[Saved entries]
%%
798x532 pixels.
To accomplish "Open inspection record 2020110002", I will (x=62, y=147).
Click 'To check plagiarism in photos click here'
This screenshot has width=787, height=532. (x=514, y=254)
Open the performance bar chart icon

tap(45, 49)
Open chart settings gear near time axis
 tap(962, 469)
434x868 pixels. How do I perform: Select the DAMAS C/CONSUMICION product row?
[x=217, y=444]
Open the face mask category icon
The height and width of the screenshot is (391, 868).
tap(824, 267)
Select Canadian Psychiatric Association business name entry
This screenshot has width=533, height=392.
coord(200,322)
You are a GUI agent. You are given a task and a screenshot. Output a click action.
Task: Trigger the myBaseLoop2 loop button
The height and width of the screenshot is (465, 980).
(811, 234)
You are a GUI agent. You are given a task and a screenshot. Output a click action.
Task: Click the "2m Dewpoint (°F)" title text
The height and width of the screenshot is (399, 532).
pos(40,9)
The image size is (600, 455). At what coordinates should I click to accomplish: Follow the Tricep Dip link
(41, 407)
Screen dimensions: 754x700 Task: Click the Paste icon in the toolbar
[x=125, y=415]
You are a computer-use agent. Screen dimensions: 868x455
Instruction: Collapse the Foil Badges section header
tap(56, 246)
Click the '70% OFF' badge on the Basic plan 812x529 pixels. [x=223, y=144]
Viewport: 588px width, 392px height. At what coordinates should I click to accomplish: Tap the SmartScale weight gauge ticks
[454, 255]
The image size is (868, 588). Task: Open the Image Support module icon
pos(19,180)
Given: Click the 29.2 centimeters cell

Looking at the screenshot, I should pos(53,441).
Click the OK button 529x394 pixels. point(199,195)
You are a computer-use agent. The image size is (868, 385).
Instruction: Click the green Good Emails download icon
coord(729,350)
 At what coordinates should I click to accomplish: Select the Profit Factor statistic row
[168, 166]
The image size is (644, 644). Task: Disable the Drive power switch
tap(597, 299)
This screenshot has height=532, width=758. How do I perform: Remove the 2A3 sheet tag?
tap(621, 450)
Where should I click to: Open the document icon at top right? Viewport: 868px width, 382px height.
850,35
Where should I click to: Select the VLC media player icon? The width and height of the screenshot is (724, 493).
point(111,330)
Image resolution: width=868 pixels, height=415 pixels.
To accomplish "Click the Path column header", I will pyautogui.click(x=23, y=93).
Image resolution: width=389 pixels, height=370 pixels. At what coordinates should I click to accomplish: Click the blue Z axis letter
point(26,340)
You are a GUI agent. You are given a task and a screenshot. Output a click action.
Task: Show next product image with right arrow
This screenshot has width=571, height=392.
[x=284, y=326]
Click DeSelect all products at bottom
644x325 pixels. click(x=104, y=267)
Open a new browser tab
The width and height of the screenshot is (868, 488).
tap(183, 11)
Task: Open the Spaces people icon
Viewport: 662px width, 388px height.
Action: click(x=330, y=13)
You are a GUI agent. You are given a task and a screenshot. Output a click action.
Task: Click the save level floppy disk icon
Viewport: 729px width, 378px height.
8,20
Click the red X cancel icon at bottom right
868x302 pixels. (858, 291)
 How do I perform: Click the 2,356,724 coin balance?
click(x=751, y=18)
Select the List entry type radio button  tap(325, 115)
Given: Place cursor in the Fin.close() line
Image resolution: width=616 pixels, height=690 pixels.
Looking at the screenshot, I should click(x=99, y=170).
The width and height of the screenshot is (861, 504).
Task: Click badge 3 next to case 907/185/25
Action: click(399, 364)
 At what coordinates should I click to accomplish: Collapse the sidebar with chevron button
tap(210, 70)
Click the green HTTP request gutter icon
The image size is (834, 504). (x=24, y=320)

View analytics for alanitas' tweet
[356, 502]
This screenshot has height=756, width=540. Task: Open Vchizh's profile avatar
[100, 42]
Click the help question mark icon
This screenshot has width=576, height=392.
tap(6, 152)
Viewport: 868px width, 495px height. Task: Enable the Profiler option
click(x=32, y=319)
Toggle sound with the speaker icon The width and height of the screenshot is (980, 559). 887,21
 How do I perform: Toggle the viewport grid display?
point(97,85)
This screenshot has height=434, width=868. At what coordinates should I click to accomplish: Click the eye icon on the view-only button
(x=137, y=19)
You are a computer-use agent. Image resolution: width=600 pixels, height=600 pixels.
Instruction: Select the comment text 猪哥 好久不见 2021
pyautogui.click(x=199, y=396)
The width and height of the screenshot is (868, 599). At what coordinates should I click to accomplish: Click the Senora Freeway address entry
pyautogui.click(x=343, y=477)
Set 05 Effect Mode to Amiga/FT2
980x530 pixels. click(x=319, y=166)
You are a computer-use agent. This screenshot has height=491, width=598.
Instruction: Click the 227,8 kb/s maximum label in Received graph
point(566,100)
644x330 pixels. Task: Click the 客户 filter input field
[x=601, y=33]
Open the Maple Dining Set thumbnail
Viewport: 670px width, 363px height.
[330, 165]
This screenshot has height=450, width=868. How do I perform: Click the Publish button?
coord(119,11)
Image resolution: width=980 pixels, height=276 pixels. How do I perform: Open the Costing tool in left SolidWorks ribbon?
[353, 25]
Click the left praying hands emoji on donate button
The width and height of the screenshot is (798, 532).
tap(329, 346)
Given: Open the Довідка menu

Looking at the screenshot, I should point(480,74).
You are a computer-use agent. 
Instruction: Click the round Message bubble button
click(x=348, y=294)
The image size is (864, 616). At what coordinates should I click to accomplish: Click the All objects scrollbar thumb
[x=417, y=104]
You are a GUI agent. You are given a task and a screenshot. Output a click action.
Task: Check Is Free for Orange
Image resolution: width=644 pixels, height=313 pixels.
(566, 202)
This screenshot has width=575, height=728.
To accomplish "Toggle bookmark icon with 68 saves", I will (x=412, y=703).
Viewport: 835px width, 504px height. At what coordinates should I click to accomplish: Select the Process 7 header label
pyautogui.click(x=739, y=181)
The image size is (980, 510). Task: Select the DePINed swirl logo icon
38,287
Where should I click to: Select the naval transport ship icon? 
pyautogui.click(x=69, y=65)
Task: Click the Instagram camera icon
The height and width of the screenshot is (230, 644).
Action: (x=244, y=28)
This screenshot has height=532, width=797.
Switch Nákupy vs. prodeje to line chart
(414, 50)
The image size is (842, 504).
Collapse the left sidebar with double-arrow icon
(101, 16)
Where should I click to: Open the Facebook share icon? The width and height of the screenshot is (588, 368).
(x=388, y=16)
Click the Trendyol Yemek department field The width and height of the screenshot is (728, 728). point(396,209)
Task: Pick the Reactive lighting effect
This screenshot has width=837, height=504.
%%
| Your goal |
Only an exact retyping of the full data will do.

| The answer |
798x532 pixels.
To accomplish "Open inspection record 2020110002", I will (x=62, y=147).
Click 'To check plagiarism in photos click here'
This screenshot has width=787, height=532. (x=514, y=254)
Open the performance bar chart icon

tap(45, 49)
Open chart settings gear near time axis
 tap(962, 469)
434x868 pixels. How do I perform: Select the DAMAS C/CONSUMICION product row?
[x=217, y=444]
Open the face mask category icon
The height and width of the screenshot is (391, 868).
tap(824, 267)
Select Canadian Psychiatric Association business name entry
This screenshot has width=533, height=392.
coord(200,322)
You are a GUI agent. You are given a task and a screenshot. Output a click action.
Task: Trigger the myBaseLoop2 loop button
The height and width of the screenshot is (465, 980).
(811, 234)
You are a GUI agent. You are given a task and a screenshot. Output a click action.
Task: Click the "2m Dewpoint (°F)" title text
The height and width of the screenshot is (399, 532).
pos(40,9)
The image size is (600, 455). At what coordinates should I click to accomplish: Follow the Tricep Dip link
(41, 407)
Screen dimensions: 754x700 Task: Click the Paste icon in the toolbar
[x=125, y=415]
You are a computer-use agent. Screen dimensions: 868x455
Instruction: Collapse the Foil Badges section header
tap(56, 246)
Click the '70% OFF' badge on the Basic plan 812x529 pixels. [x=223, y=144]
Viewport: 588px width, 392px height. At what coordinates should I click to accomplish: Tap the SmartScale weight gauge ticks
[454, 255]
The image size is (868, 588). Task: Open the Image Support module icon
pos(19,180)
Given: Click the 29.2 centimeters cell

Looking at the screenshot, I should pos(53,441).
Click the OK button 529x394 pixels. point(199,195)
You are a computer-use agent. The image size is (868, 385).
Instruction: Click the green Good Emails download icon
coord(729,350)
 At what coordinates should I click to accomplish: Select the Profit Factor statistic row
[168, 166]
The image size is (644, 644). Task: Disable the Drive power switch
tap(597, 299)
This screenshot has height=532, width=758. How do I perform: Remove the 2A3 sheet tag?
tap(621, 450)
Where should I click to: Open the document icon at top right? Viewport: 868px width, 382px height.
850,35
Where should I click to: Select the VLC media player icon? The width and height of the screenshot is (724, 493).
point(111,330)
Image resolution: width=868 pixels, height=415 pixels.
To accomplish "Click the Path column header", I will pyautogui.click(x=23, y=93).
Image resolution: width=389 pixels, height=370 pixels. At what coordinates should I click to accomplish: Click the blue Z axis letter
point(26,340)
You are a GUI agent. You are given a task and a screenshot. Output a click action.
Task: Show next product image with right arrow
This screenshot has width=571, height=392.
[x=284, y=326]
Click DeSelect all products at bottom
644x325 pixels. click(x=104, y=267)
Open a new browser tab
The width and height of the screenshot is (868, 488).
tap(183, 11)
Task: Open the Spaces people icon
Viewport: 662px width, 388px height.
Action: click(x=330, y=13)
You are a GUI agent. You are given a task and a screenshot. Output a click action.
Task: Click the save level floppy disk icon
Viewport: 729px width, 378px height.
8,20
Click the red X cancel icon at bottom right
868x302 pixels. (858, 291)
 How do I perform: Click the 2,356,724 coin balance?
click(x=751, y=18)
Select the List entry type radio button  tap(325, 115)
Given: Place cursor in the Fin.close() line
Image resolution: width=616 pixels, height=690 pixels.
Looking at the screenshot, I should click(x=99, y=170).
The width and height of the screenshot is (861, 504).
Task: Click badge 3 next to case 907/185/25
Action: click(399, 364)
 At what coordinates should I click to accomplish: Collapse the sidebar with chevron button
tap(210, 70)
Click the green HTTP request gutter icon
The image size is (834, 504). (x=24, y=320)

View analytics for alanitas' tweet
[356, 502]
This screenshot has height=756, width=540. Task: Open Vchizh's profile avatar
[100, 42]
Click the help question mark icon
This screenshot has width=576, height=392.
tap(6, 152)
Viewport: 868px width, 495px height. Task: Enable the Profiler option
click(x=32, y=319)
Toggle sound with the speaker icon The width and height of the screenshot is (980, 559). 887,21
 How do I perform: Toggle the viewport grid display?
point(97,85)
This screenshot has height=434, width=868. At what coordinates should I click to accomplish: Click the eye icon on the view-only button
(x=137, y=19)
You are a computer-use agent. Image resolution: width=600 pixels, height=600 pixels.
Instruction: Select the comment text 猪哥 好久不见 2021
pyautogui.click(x=199, y=396)
The width and height of the screenshot is (868, 599). At what coordinates should I click to accomplish: Click the Senora Freeway address entry
pyautogui.click(x=343, y=477)
Set 05 Effect Mode to Amiga/FT2
980x530 pixels. click(x=319, y=166)
You are a computer-use agent. This screenshot has height=491, width=598.
Instruction: Click the 227,8 kb/s maximum label in Received graph
point(566,100)
644x330 pixels. Task: Click the 客户 filter input field
[x=601, y=33]
Open the Maple Dining Set thumbnail
Viewport: 670px width, 363px height.
[330, 165]
This screenshot has height=450, width=868. How do I perform: Click the Publish button?
coord(119,11)
Image resolution: width=980 pixels, height=276 pixels. How do I perform: Open the Costing tool in left SolidWorks ribbon?
[353, 25]
Click the left praying hands emoji on donate button
The width and height of the screenshot is (798, 532).
tap(329, 346)
Given: Open the Довідка menu

Looking at the screenshot, I should point(480,74).
You are a computer-use agent. 
Instruction: Click the round Message bubble button
click(x=348, y=294)
The image size is (864, 616). At what coordinates should I click to accomplish: Click the All objects scrollbar thumb
[x=417, y=104]
You are a GUI agent. You are given a task and a screenshot. Output a click action.
Task: Check Is Free for Orange
Image resolution: width=644 pixels, height=313 pixels.
(566, 202)
This screenshot has width=575, height=728.
To accomplish "Toggle bookmark icon with 68 saves", I will (x=412, y=703).
Viewport: 835px width, 504px height. At what coordinates should I click to accomplish: Select the Process 7 header label
pyautogui.click(x=739, y=181)
The image size is (980, 510). Task: Select the DePINed swirl logo icon
38,287
Where should I click to: Select the naval transport ship icon? 
pyautogui.click(x=69, y=65)
Task: Click the Instagram camera icon
The height and width of the screenshot is (230, 644).
Action: (x=244, y=28)
This screenshot has height=532, width=797.
Switch Nákupy vs. prodeje to line chart
(414, 50)
The image size is (842, 504).
Collapse the left sidebar with double-arrow icon
(101, 16)
Where should I click to: Open the Facebook share icon? The width and height of the screenshot is (588, 368).
(x=388, y=16)
Click the Trendyol Yemek department field The width and height of the screenshot is (728, 728). point(396,209)
Task: Pick the Reactive lighting effect
This screenshot has width=837, height=504.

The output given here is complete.